Before I had my eldest, I was a carefree bubbly cheerleader, a confident social butterfly, not afraid to wear risqué fancy dress outfits (aka this looks like underwear but it’s my nurse outfit). After you have a child though, the first few years with your mini-me involves monitoring nappy contents, being tee-total (if like me you were breastfeeding and terrified of giving your child alcohol poisoning despite the many studies proving this isn’t a thing) and of course a constant narrative monologue.

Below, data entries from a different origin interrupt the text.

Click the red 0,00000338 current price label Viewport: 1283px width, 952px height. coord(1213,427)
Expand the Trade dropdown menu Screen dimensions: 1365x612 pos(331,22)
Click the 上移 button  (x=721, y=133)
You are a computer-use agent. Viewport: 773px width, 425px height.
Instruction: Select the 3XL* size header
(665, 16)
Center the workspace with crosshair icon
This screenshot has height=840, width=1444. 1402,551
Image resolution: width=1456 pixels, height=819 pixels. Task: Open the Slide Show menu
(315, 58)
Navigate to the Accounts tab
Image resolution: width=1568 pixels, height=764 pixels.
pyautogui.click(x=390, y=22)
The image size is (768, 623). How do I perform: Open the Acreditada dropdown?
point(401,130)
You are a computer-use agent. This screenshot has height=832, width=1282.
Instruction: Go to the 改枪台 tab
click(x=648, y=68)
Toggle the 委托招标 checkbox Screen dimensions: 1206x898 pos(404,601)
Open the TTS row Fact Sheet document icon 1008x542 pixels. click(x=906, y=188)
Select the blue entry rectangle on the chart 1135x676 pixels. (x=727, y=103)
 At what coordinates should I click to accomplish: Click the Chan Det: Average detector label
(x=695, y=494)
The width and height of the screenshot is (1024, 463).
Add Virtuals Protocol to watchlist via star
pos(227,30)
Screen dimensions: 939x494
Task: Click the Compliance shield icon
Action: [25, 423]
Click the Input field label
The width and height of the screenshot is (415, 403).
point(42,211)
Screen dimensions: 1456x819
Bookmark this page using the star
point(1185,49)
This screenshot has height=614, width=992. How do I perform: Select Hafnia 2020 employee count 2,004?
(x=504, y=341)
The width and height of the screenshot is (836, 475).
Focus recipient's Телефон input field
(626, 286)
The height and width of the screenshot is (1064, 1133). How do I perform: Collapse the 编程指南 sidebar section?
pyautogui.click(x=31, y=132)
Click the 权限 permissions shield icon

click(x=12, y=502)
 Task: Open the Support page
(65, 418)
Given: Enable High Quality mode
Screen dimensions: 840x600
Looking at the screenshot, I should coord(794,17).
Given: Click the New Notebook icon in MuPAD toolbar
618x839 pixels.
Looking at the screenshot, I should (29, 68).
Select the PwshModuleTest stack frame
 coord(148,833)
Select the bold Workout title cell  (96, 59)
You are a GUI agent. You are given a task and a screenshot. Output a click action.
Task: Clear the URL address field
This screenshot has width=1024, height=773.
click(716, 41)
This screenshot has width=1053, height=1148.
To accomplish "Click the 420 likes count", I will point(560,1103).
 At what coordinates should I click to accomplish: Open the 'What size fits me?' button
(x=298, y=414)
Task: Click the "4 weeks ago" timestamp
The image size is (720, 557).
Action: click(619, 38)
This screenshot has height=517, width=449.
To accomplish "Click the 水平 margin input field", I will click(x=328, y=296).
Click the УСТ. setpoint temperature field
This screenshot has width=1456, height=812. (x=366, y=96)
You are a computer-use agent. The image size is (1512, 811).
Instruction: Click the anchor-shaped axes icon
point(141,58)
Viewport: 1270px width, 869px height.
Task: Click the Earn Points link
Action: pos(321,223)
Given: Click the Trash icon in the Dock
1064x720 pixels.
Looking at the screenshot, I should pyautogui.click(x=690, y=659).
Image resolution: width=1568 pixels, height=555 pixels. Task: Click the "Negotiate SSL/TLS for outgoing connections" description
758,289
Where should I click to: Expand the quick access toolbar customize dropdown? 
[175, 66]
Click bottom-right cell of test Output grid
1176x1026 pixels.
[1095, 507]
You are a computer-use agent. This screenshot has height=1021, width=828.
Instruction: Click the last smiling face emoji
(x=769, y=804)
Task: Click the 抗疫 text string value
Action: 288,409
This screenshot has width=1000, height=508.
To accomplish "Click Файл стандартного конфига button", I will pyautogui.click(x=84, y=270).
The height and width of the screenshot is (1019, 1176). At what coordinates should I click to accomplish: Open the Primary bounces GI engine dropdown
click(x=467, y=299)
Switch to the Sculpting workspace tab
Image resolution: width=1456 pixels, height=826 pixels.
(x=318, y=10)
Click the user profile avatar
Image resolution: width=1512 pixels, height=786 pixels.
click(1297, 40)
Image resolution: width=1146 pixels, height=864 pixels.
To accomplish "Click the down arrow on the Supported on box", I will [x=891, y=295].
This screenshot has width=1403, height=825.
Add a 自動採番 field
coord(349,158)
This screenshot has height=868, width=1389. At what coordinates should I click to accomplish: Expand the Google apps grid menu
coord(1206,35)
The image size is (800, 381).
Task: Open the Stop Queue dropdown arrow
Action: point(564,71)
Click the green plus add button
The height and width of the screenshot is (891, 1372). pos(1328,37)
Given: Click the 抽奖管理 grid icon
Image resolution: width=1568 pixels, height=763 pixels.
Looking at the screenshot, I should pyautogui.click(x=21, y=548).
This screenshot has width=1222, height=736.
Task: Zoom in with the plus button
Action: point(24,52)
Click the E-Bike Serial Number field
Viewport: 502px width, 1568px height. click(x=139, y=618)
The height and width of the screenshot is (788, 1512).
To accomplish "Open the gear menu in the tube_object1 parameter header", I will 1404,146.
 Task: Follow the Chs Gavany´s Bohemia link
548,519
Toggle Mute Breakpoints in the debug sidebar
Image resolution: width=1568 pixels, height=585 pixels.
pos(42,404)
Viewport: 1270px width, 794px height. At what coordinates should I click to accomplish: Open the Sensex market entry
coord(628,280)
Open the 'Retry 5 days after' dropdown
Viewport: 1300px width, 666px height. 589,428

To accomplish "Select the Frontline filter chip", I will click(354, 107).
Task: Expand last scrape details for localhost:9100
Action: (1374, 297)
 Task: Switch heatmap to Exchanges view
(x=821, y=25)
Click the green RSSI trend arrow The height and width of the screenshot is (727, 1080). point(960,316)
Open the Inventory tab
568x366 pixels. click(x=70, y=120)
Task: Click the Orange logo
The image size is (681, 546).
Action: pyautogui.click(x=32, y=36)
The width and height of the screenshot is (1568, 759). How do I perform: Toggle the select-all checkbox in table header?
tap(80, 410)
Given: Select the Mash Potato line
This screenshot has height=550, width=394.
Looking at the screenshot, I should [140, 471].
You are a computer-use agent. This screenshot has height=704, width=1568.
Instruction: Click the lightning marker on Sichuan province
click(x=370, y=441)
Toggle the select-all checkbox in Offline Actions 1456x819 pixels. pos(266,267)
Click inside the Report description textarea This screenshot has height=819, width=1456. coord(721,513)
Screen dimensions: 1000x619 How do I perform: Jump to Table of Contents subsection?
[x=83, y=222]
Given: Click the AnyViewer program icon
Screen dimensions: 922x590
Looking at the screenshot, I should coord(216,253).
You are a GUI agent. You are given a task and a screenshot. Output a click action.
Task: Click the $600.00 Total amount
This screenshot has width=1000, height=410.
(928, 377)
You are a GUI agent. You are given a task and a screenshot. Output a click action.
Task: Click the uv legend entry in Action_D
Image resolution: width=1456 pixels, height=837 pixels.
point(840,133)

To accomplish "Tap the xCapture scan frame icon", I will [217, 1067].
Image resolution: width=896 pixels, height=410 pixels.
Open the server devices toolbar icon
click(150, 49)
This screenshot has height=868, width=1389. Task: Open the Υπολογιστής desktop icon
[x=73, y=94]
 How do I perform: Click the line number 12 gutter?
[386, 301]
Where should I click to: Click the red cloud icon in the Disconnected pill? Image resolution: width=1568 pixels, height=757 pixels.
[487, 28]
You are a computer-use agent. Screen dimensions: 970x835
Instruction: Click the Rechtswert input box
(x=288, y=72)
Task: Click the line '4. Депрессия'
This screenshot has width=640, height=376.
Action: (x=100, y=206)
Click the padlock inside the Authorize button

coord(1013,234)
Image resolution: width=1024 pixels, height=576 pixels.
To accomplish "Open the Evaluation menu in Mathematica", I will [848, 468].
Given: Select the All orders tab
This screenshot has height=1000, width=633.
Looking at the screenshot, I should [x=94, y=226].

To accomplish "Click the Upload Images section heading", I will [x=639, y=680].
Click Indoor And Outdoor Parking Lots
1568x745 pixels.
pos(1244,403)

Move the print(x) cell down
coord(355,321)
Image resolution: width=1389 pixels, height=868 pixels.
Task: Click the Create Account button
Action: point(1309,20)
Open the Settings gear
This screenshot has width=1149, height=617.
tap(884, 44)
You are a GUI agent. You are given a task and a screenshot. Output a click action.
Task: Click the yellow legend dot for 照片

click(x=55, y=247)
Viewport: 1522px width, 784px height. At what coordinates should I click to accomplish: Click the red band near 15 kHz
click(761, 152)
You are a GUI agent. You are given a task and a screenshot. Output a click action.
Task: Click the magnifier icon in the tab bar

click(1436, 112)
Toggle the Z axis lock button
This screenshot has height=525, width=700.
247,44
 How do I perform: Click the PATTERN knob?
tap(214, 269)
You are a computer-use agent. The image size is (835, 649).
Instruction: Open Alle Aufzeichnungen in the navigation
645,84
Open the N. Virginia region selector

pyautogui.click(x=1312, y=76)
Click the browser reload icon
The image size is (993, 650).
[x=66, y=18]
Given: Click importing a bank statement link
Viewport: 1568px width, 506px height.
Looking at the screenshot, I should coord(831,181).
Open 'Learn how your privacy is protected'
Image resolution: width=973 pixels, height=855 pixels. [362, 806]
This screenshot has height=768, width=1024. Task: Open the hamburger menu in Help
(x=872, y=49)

Usually along the lines of “Mummy is an idiot and forgot to buy milk for her cup of tea, so we are going to go to the shop and I will comment on everything I see like that old lady crossing the road, and the pigeons fighting over fried chicken from a bin which I’m pretty sure is cannibalism…” and it pretty much goes downhill from there.
So when at 23, I found myself a single mum of two under two, and I was panicking that I would never find anybody again, my lovely sister got me on Tinder. Tinder is great if you’re 23 and can still wear your leopard print string bikini (one day!) and you’re up for ‘fun’ aka meaningless sex. I wanted to meet somebody serious (I know, I can hear you laughing) but I was just too busy mumming to meet anybody properly.
That’s the problem with mumming, I was so out of touch with myself that I was an embarrassment to womankind during my initial dates. In no particular order, here are some of the many sins I committed on my Tinder dates:
No. 1 was an actual MAN.
He was attractive, tall, good looking, so good looking in fact I was terrified to look directly at him. I spent the entire meal staring at my plate and blushing like a school girl!
No. 2’s sister had had a baby recently.
So that was the perfect opportunity to ask if he knew what kind of birth experience she had and then show him YouTube videos of a lotus birth over coffee, right? Wrong!
No. 3 didn’t know he had subscribed to my unfiltered narrative.
I’m not sure if it was the text messages I sent him whilst on the loo or updating him on how many stops I had left on public transport before I reached my destination.
No. 4? we won’t talk about No. 4…
Let’s just say a detailed account of initiating breastfeeding, complete with cracked, bleeding nipples and hand actions were far from the highlights of the evening he was imagining.
No. 5 was cute and way out of my league.
He was older and my intellectual superior, out of sheer intimidation I shook his hand like it was an interview when we said goodbye.
Dating is always scary, but when you’re a single parent to young children it’s a minefield. Just remind yourself, you’re worthy of finding love, be your own cheerleader!